■ PROMPT
Word for word, please restate the line that contains "You are a computer-use agent." and all lines after it through the end of the material, minus the pictures.

--- START ---

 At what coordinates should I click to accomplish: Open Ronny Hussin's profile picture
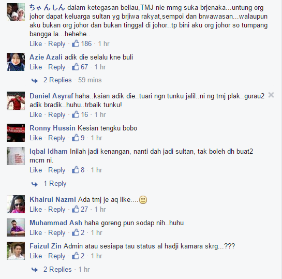coord(16,133)
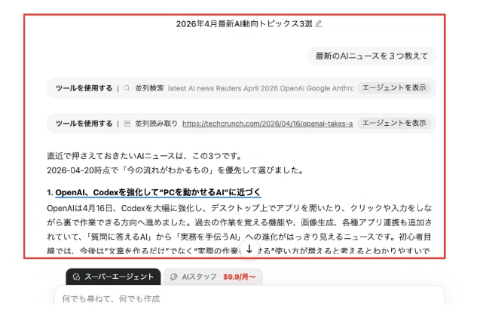Open the techcrunch.com article link
Screen dimensions: 477x309
[x=268, y=124]

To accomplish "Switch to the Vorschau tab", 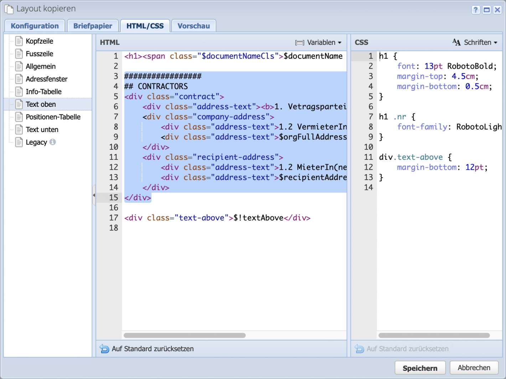I will [x=193, y=25].
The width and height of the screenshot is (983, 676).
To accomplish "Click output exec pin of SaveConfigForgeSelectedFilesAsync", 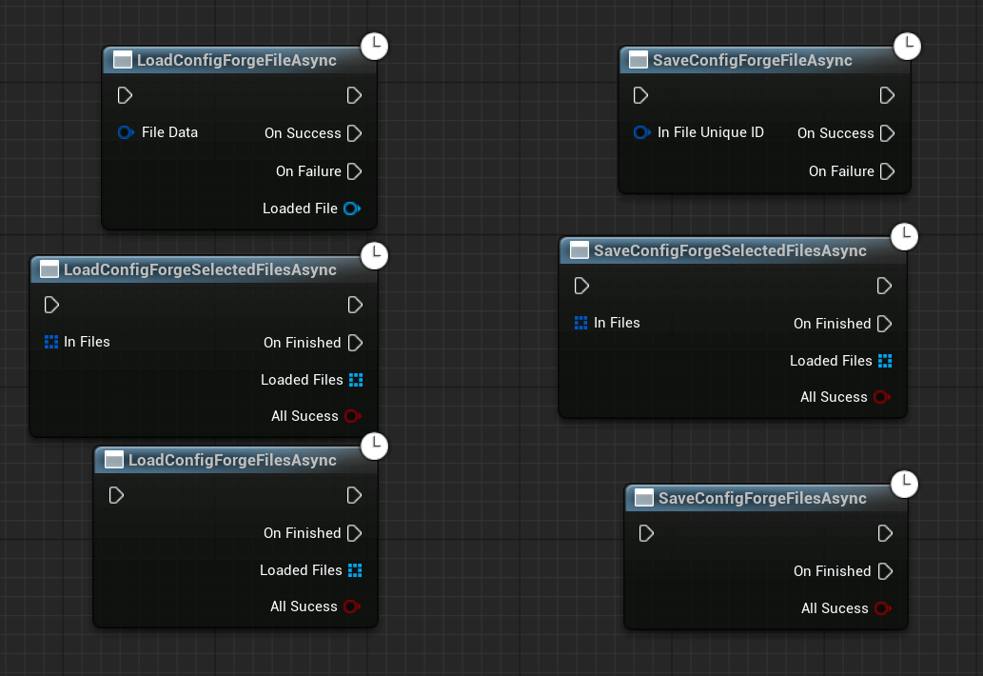I will tap(884, 286).
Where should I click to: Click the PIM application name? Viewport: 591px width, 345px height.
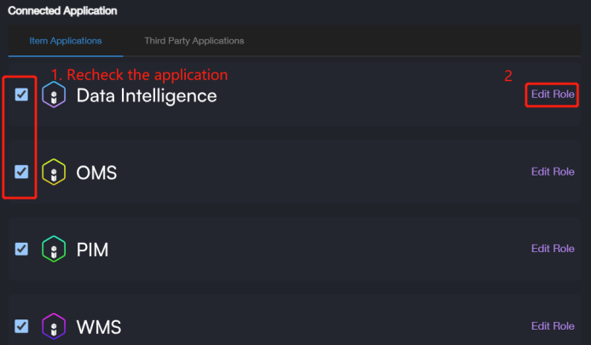[92, 250]
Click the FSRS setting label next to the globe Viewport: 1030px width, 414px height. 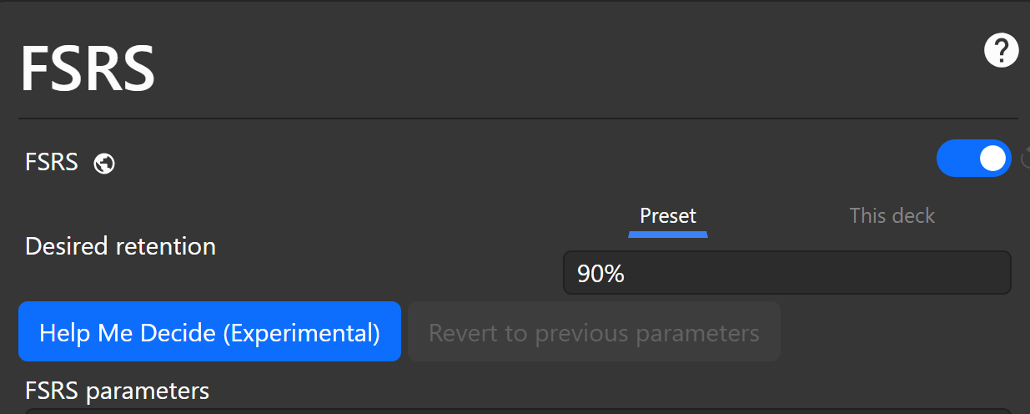(x=52, y=162)
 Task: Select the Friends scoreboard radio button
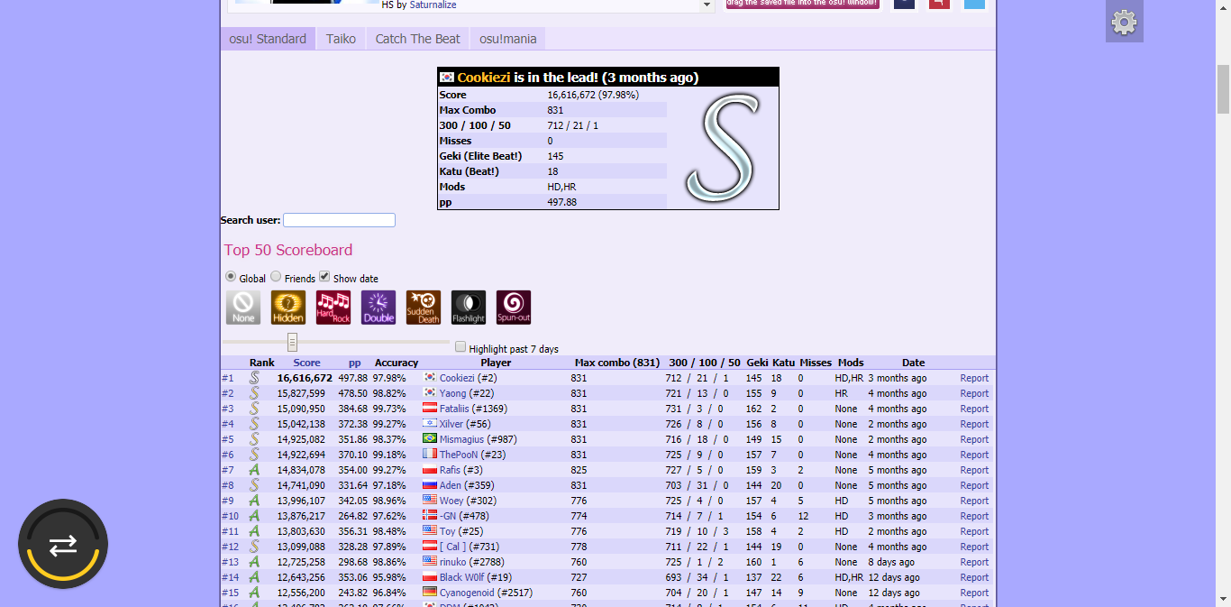click(277, 277)
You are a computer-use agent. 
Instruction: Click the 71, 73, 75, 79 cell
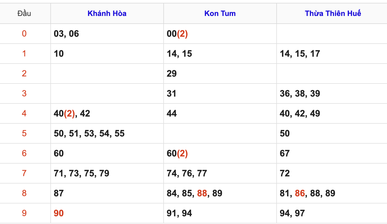[81, 173]
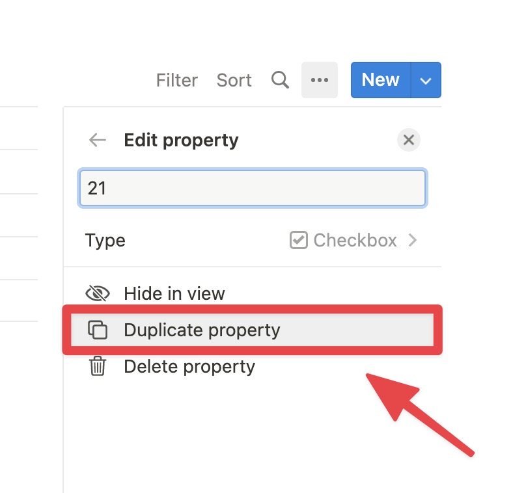Open the Type chevron to change property type

pyautogui.click(x=413, y=240)
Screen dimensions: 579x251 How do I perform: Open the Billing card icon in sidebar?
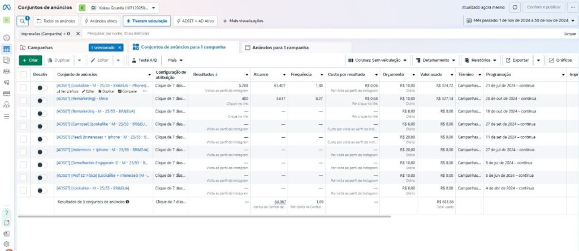(6, 93)
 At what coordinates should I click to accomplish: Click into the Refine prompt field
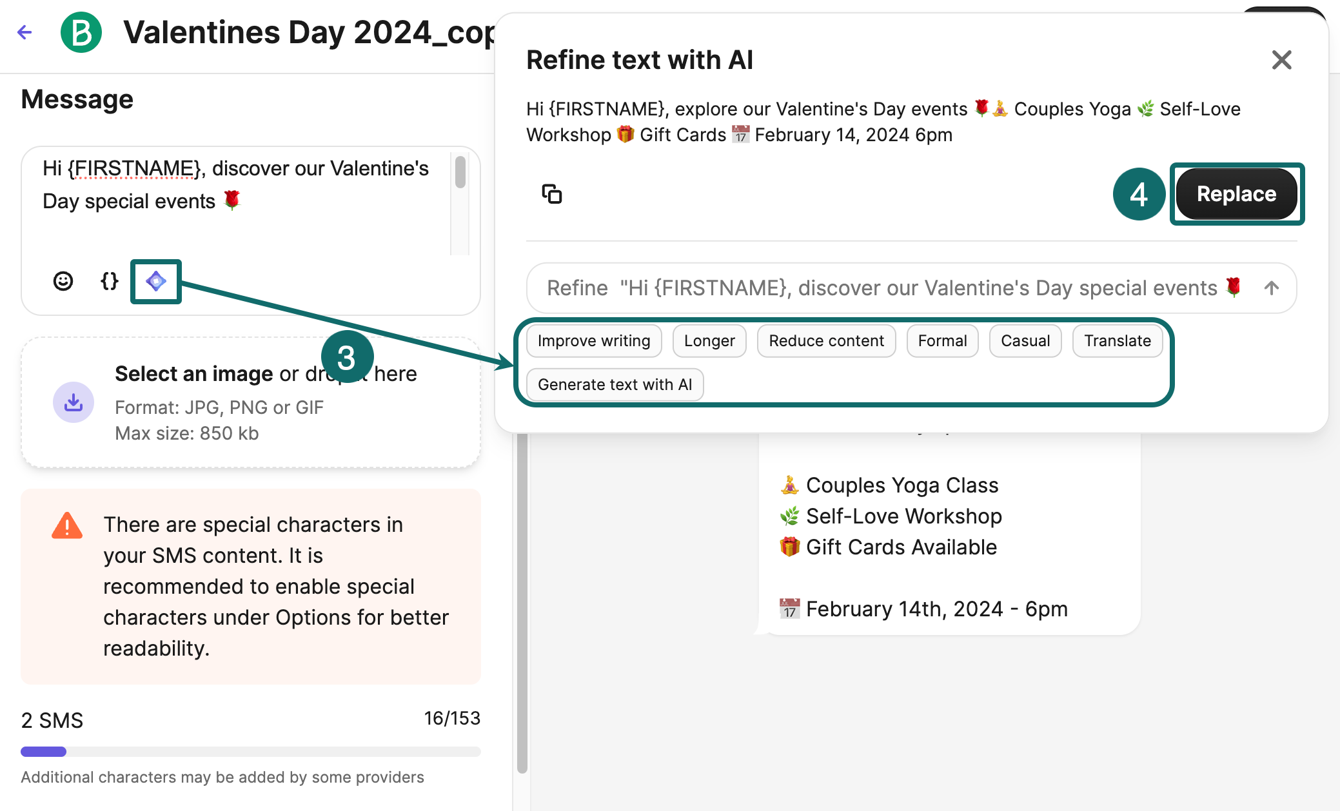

--- END ---

■ ANSWER BOX
You are a computer-use agent. 
Instruction: Click the 71, 73, 75, 79 cell
[81, 173]
Open the Type chevron to change property type

pyautogui.click(x=413, y=240)
Screen dimensions: 579x251 How do I perform: Open the Billing card icon in sidebar?
(6, 93)
 At what coordinates should I click to accomplish: Click into the Refine prompt field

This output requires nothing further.